Birds

 Young Will comments, after the old man who came and sat at our table has left to tend to his owl, that he’s a proper old Welsh gent- Calm, hypnotic, yet extremely intense. It’s the kind of weird thing you expect in this part of the world. You’re sitting at a table in what used to be a car park, enjoying a pint of beer, and an old gentleman with an owl turns up and starts chatting.

Twenty minutes later we’re standing in a sort of queue with the owl swooping dangerously low over our heads.

“When I say duck, duck,” the old gent says.

Can I just lie on the floor? I don’t fancy being assaulted by an owl.

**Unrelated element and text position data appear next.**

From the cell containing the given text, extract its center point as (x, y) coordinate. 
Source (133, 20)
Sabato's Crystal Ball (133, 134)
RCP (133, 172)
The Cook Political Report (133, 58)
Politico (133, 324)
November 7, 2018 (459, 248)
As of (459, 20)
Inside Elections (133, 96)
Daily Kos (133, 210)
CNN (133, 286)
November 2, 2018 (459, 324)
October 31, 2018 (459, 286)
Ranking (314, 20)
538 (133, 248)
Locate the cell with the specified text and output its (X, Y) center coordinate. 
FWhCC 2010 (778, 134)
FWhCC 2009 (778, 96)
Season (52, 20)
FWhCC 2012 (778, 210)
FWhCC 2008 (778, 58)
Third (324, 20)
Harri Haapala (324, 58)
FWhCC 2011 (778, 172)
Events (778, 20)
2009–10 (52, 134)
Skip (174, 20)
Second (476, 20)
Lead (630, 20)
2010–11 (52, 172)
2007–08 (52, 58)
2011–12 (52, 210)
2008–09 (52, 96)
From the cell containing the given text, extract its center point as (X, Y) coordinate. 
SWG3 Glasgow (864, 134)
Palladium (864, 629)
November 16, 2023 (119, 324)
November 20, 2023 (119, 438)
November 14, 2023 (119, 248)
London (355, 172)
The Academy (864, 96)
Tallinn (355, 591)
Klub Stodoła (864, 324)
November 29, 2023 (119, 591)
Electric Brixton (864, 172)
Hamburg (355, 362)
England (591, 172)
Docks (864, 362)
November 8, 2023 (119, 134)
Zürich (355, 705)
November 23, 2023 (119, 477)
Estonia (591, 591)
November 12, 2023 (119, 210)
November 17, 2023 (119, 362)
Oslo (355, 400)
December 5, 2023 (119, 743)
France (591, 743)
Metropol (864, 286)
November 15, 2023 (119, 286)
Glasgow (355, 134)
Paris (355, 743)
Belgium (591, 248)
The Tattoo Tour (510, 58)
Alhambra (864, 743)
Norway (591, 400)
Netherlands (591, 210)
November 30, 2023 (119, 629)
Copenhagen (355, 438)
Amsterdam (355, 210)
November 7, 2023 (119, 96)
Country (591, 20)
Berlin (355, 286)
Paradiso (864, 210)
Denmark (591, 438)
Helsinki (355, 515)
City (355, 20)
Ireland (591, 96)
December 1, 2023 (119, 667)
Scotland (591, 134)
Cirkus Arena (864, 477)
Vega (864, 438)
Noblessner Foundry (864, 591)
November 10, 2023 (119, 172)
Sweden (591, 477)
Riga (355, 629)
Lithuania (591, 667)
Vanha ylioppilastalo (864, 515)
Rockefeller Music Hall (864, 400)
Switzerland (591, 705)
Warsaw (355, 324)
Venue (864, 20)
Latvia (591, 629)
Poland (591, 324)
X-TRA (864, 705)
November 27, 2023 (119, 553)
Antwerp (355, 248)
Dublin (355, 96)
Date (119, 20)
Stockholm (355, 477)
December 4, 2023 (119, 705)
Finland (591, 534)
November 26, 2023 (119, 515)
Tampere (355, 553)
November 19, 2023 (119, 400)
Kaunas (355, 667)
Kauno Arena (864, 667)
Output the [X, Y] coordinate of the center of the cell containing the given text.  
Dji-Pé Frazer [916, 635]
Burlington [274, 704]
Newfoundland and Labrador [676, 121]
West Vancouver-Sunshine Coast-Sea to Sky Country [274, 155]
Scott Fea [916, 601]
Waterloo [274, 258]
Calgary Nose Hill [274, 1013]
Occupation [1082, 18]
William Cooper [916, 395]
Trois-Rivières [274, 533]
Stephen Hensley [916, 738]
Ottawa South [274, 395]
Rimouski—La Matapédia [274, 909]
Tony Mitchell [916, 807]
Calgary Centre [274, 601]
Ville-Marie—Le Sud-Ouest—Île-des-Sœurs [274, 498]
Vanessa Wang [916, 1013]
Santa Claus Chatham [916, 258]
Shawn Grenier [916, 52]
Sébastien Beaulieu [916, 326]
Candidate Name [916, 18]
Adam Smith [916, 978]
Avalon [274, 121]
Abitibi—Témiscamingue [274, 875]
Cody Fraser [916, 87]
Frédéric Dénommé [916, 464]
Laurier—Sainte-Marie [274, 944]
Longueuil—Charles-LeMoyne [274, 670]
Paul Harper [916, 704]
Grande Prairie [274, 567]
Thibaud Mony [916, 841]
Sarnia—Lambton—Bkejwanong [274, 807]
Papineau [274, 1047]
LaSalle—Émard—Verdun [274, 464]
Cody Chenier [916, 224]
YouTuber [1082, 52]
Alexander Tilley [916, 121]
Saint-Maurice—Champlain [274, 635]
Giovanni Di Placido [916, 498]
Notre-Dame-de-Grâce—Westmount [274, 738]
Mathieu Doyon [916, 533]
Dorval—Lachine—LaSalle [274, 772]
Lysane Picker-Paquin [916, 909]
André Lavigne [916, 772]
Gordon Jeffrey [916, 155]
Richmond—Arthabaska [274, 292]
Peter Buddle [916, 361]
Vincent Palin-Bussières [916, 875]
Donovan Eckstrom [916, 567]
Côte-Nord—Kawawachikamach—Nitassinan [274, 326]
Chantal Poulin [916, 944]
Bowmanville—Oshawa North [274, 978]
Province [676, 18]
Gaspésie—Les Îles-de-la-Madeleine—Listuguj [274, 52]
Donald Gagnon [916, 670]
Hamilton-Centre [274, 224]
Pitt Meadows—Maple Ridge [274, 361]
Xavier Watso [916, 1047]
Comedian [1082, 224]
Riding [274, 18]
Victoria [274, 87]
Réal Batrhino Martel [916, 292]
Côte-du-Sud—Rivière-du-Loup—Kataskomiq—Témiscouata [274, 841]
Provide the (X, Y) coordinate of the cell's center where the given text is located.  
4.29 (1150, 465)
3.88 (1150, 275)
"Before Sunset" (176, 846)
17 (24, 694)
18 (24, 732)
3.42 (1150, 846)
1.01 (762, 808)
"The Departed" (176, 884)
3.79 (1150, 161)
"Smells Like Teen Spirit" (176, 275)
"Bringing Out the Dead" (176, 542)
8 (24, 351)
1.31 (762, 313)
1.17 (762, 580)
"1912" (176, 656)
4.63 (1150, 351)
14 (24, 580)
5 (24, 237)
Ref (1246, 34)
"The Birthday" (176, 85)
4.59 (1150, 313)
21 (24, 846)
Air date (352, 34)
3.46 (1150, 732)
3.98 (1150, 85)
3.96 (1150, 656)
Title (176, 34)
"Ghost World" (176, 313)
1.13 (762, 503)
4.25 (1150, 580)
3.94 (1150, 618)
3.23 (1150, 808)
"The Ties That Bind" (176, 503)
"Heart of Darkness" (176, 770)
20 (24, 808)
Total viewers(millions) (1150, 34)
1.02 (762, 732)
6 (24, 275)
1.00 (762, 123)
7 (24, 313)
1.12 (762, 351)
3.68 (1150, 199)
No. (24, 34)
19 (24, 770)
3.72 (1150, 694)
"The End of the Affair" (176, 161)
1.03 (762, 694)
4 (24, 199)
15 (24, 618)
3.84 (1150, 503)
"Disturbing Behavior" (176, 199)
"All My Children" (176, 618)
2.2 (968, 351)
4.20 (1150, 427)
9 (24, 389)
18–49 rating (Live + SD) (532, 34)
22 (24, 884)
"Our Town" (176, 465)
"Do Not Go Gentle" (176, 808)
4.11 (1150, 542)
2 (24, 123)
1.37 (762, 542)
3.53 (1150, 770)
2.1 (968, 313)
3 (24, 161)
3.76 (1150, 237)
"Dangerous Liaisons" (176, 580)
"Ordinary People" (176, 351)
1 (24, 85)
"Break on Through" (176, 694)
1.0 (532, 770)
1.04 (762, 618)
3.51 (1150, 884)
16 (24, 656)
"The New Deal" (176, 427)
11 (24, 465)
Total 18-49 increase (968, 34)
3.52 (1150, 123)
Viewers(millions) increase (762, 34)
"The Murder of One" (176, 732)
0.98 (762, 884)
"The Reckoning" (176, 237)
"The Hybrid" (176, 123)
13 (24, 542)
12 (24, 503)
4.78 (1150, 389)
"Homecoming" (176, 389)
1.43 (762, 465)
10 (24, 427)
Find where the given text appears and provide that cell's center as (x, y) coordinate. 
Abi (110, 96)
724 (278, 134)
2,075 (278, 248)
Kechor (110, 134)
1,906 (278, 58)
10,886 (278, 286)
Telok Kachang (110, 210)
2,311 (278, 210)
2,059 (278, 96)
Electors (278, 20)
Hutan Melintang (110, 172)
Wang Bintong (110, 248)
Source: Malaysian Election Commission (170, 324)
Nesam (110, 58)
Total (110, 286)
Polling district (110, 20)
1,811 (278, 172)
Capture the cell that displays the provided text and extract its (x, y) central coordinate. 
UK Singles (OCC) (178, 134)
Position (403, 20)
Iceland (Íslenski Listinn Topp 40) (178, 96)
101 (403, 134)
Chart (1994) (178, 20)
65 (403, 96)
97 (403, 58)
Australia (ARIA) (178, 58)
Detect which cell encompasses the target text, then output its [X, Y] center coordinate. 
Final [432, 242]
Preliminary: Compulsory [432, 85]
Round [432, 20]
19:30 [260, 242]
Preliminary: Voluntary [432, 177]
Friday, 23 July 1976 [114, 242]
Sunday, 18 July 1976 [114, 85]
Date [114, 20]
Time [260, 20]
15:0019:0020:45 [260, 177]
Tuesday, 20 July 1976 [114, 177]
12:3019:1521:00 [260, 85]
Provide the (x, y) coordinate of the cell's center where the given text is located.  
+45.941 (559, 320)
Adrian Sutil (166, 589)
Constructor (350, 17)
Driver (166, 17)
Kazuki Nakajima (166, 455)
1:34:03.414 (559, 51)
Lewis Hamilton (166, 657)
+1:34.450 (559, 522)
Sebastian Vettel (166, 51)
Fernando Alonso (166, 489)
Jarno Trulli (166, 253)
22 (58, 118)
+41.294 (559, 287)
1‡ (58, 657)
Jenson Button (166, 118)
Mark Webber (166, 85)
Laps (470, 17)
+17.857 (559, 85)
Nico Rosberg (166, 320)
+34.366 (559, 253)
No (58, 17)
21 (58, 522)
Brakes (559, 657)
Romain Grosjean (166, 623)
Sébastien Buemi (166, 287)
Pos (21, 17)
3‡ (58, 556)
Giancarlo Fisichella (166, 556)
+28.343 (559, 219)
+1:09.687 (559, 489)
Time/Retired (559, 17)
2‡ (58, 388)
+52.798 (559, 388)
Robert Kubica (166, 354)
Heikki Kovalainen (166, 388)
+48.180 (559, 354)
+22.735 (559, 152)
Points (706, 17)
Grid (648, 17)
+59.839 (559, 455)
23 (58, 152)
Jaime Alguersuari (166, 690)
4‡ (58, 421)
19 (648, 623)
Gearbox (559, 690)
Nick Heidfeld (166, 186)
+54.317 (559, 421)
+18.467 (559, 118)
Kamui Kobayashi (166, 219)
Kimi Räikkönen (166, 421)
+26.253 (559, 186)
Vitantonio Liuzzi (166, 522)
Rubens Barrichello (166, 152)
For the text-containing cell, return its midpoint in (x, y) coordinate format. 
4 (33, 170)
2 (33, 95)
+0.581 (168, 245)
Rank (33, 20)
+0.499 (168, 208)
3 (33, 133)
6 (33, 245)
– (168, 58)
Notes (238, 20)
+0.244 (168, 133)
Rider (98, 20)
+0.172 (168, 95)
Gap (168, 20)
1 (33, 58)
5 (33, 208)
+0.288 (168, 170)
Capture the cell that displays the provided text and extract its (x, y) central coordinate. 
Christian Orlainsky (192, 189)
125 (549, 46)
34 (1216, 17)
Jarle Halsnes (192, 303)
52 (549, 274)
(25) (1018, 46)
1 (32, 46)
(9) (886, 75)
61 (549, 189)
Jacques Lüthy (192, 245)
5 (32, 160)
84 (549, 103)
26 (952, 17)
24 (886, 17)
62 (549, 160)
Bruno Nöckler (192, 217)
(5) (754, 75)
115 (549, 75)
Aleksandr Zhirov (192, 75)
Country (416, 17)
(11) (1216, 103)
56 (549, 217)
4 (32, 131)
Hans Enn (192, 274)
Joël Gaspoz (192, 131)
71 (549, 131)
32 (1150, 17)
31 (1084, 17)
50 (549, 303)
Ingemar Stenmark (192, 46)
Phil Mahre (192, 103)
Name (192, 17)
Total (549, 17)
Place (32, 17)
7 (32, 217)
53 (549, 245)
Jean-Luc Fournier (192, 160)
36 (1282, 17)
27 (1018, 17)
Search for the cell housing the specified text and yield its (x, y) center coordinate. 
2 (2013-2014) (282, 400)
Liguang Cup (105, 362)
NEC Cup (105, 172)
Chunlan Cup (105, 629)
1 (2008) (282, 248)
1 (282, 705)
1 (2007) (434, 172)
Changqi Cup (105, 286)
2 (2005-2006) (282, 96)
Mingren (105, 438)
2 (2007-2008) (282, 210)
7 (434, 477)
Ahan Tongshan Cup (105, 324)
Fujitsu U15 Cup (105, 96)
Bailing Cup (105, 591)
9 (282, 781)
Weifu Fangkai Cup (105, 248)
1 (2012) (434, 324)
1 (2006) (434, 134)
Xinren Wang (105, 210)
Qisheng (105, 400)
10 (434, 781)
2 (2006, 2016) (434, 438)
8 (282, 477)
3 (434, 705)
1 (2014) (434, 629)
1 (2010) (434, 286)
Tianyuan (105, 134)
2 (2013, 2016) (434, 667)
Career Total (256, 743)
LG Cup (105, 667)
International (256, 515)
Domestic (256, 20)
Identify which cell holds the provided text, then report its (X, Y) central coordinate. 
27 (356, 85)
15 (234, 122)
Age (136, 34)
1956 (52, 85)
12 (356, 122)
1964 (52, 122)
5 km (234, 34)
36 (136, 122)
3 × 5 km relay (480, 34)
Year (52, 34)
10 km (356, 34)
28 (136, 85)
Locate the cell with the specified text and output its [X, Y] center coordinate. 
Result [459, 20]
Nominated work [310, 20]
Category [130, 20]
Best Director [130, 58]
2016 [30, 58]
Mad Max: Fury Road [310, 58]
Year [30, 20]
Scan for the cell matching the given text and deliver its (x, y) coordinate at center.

This feels all kinds of strange, but it gets even stranger as (somehow) we end up following this man back to his van, in a car park around the corner. The man puts the owl down on a perch, and then from his van he pulls out a hawk, and then a smaller owl, a barn owl.

I take a step backwards. The hawk looks like it wants to see what my eyes taste like and the owl doesn’t look too friendly either. Megan is soon suggesting we invite this owl guy to do a proper social sort of thing later in the year. I’m not sure I agree. Rebecca is dispatched to put the barn owl back to bed.

Only it doesn’t want to go. Which means that for at least an hour we’re all stood in this car park with a strange man and his birds. I stand at the back, not wanting to get too near.

Growing tired, I eventually shuffle off. Being the first to leave the rest to (possibly) be clawed to death.

This was technically my first social as social sec. I hope the rest of them, if we get socials, aren’t this crazy.